Your task:
Put the lines below, from the line containing "The width and height of the screenshot is (2576, 1449)." through the end of the entries, into a JSON list of strings with one string per line and no blank lines. Omit the pictures.
## Begin
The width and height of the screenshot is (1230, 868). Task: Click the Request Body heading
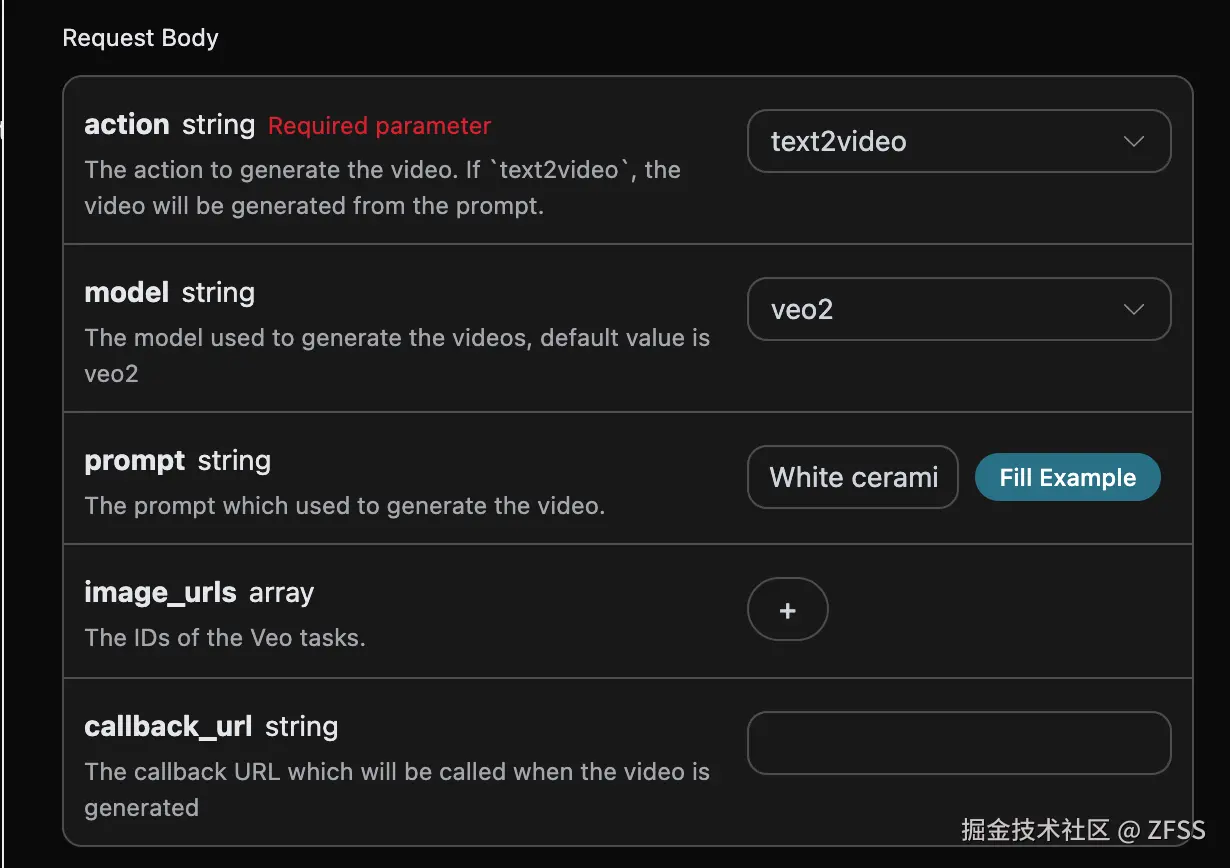[x=140, y=38]
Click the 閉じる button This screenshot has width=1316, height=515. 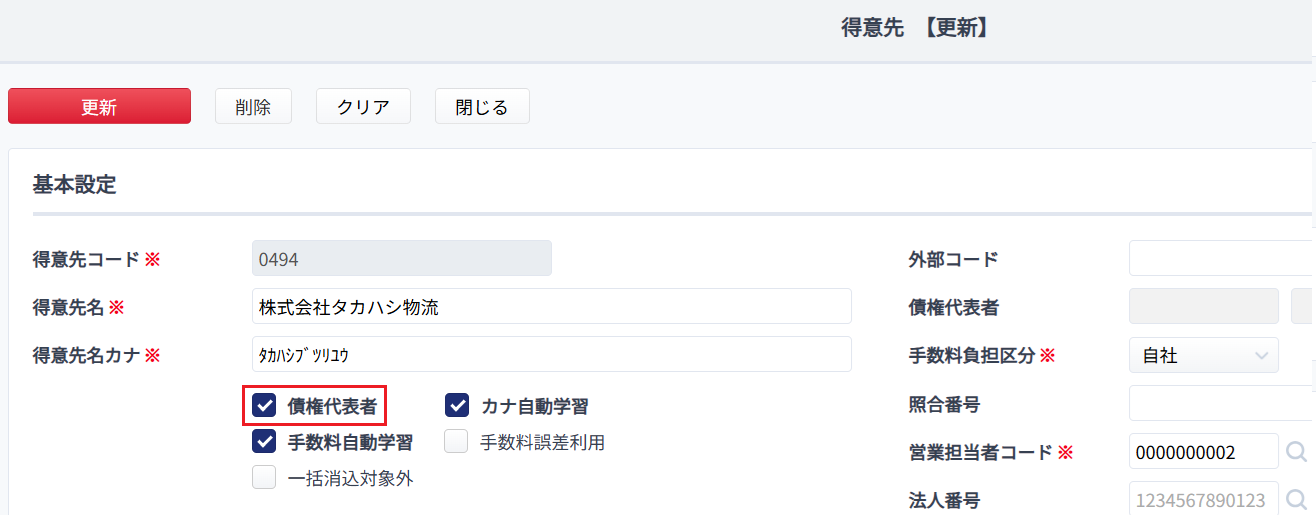(482, 106)
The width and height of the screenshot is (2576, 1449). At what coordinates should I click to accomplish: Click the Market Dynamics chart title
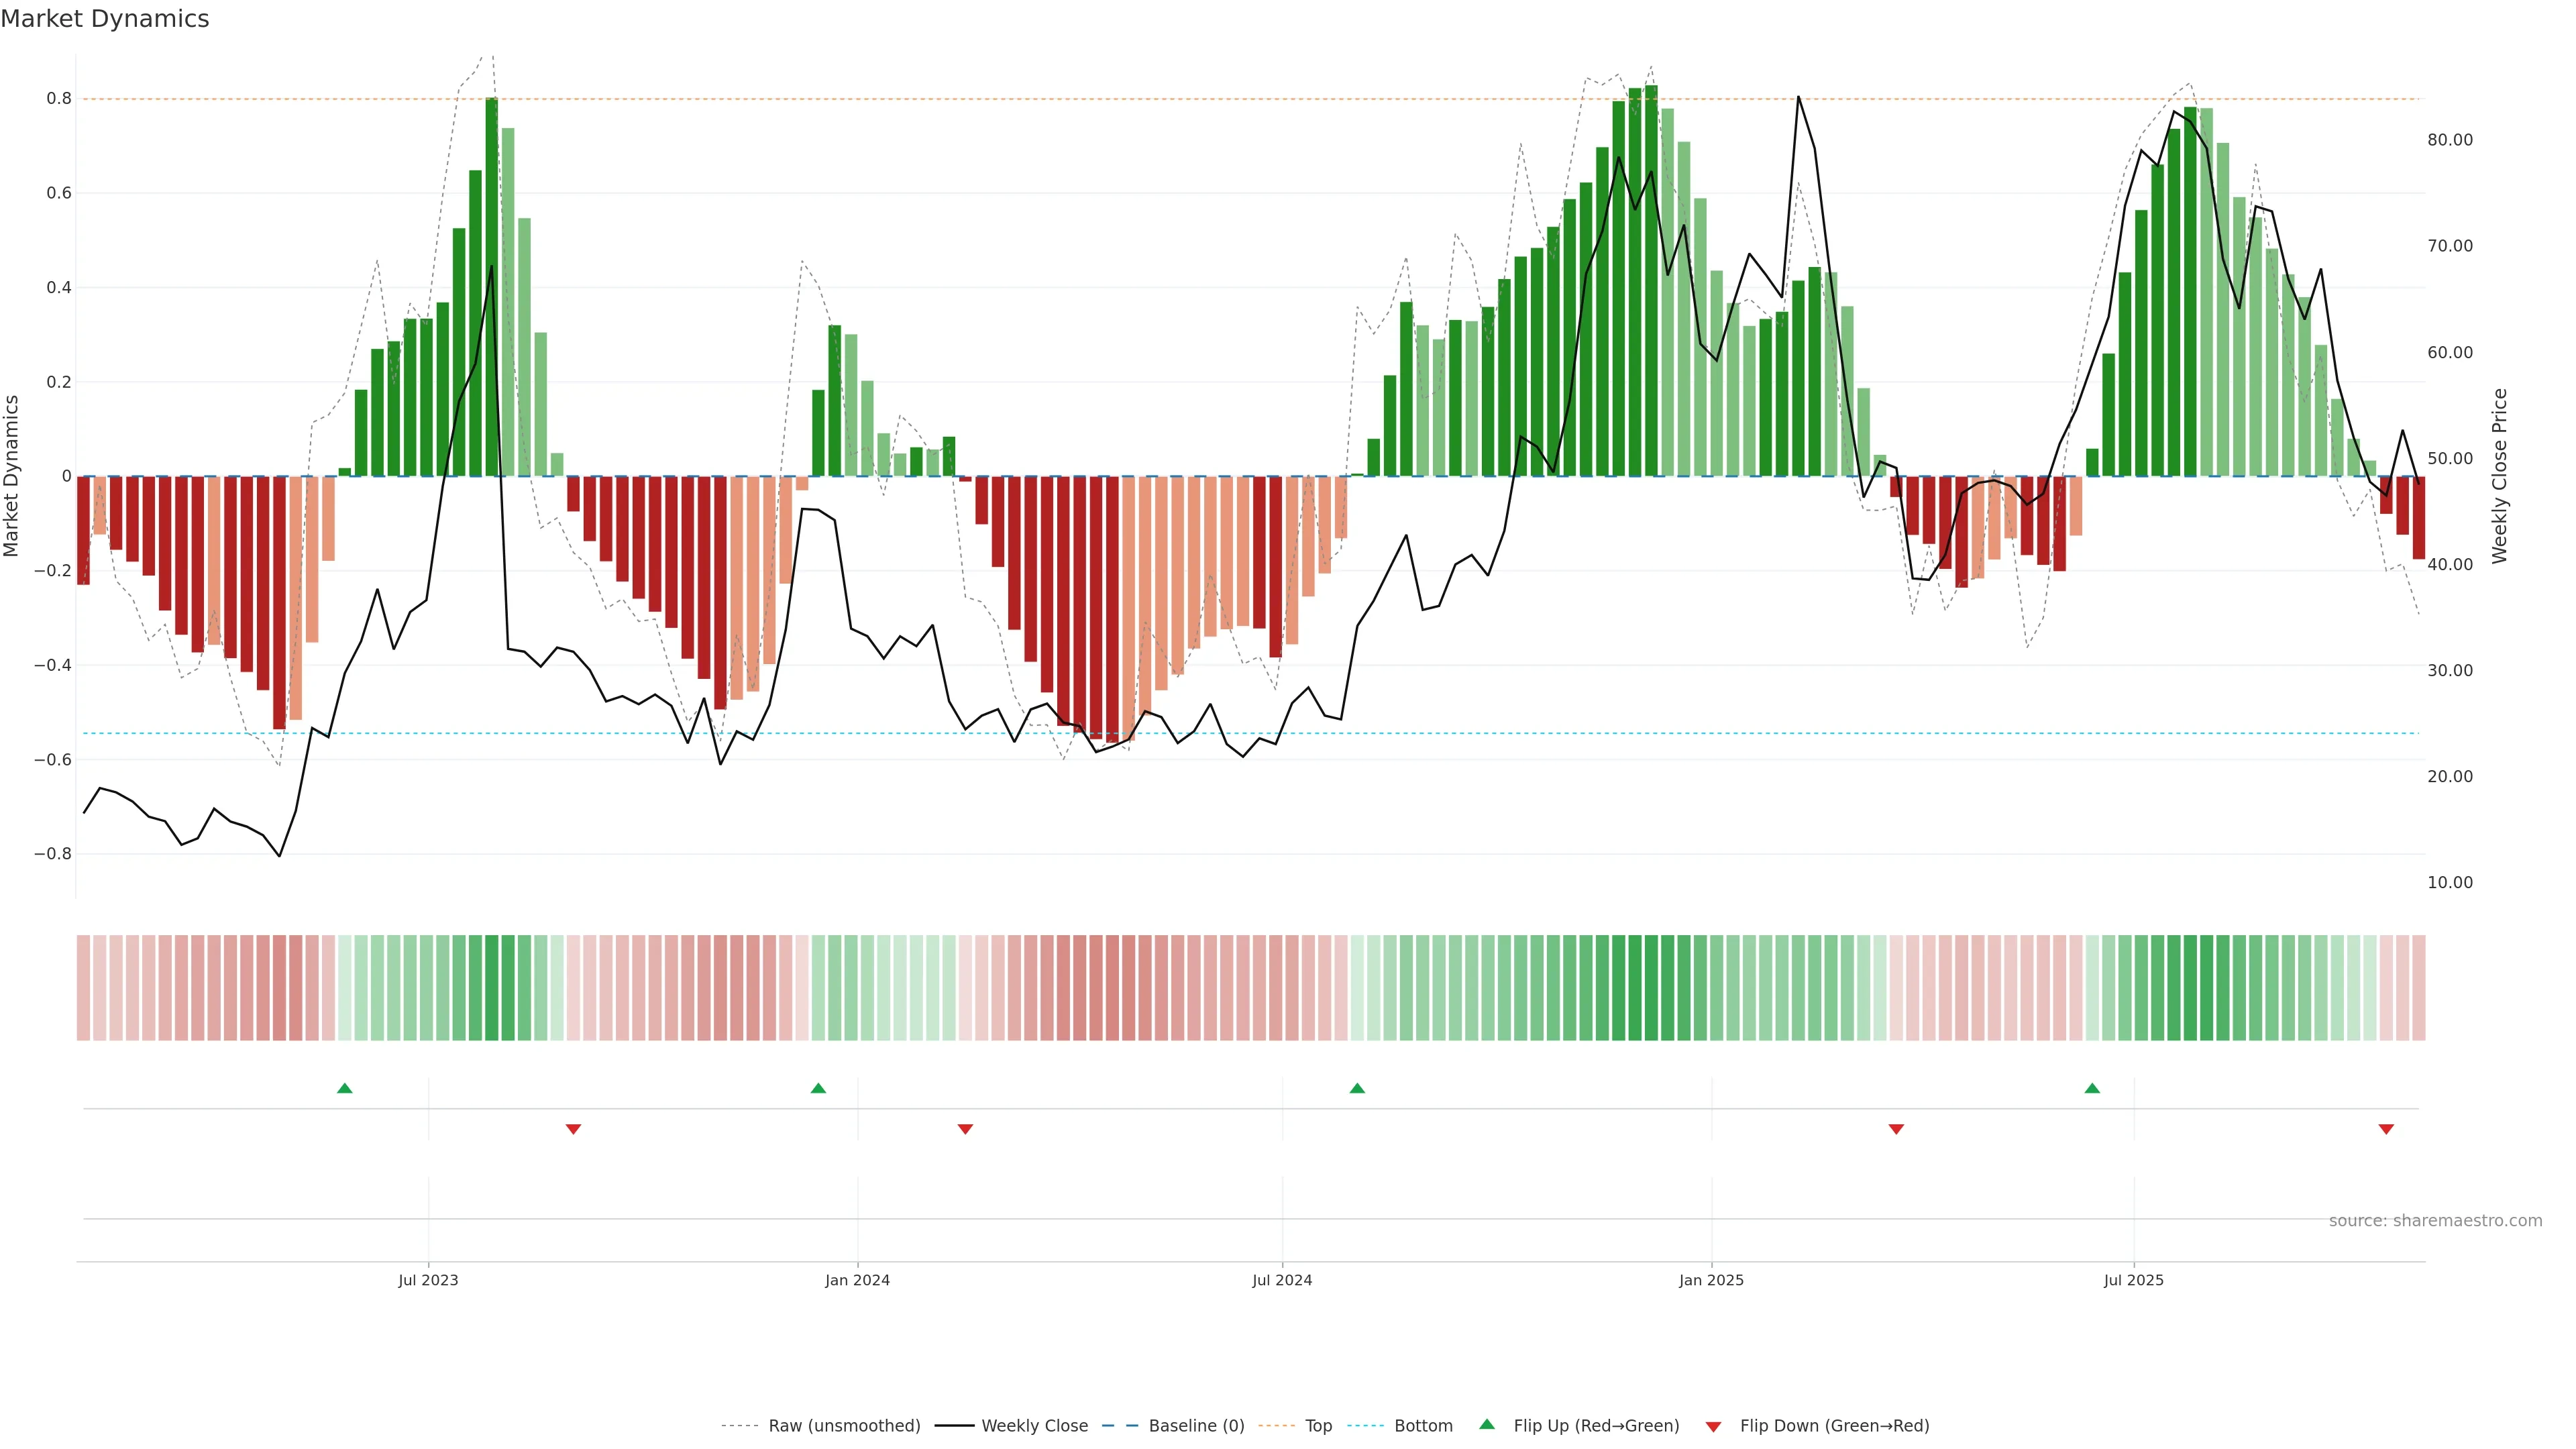(105, 19)
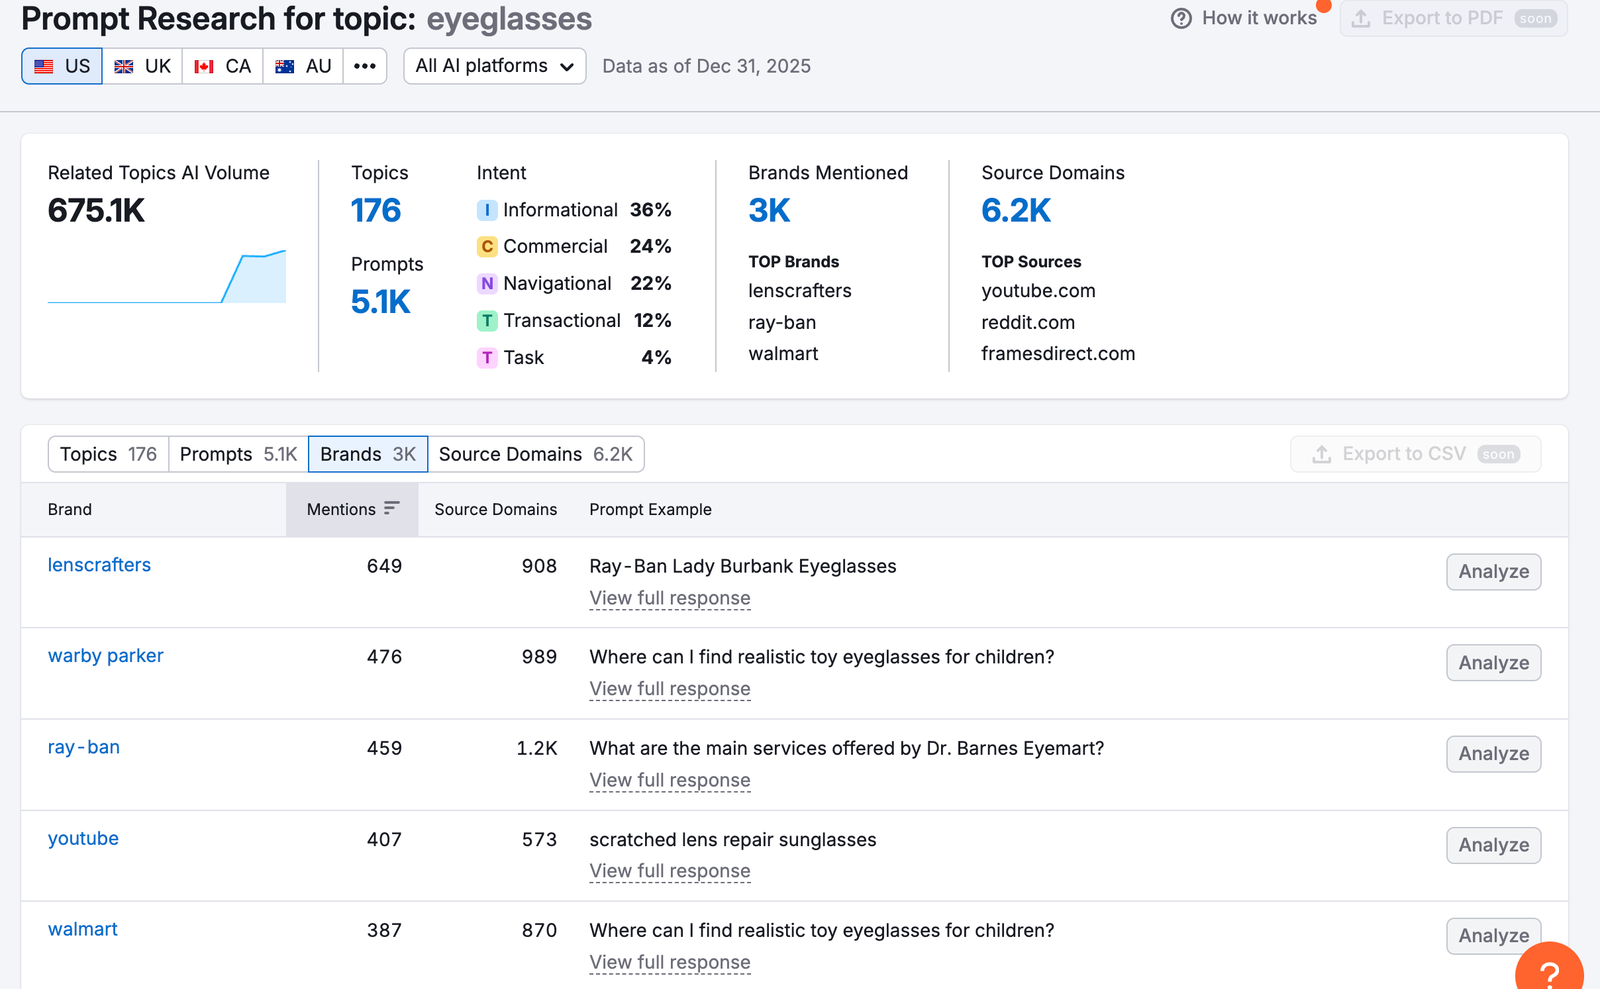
## End
Result for this exercise:
[
  "The width and height of the screenshot is (2576, 1449). At what coordinates should I click to accomplish: Click the Market Dynamics chart title",
  "(105, 19)"
]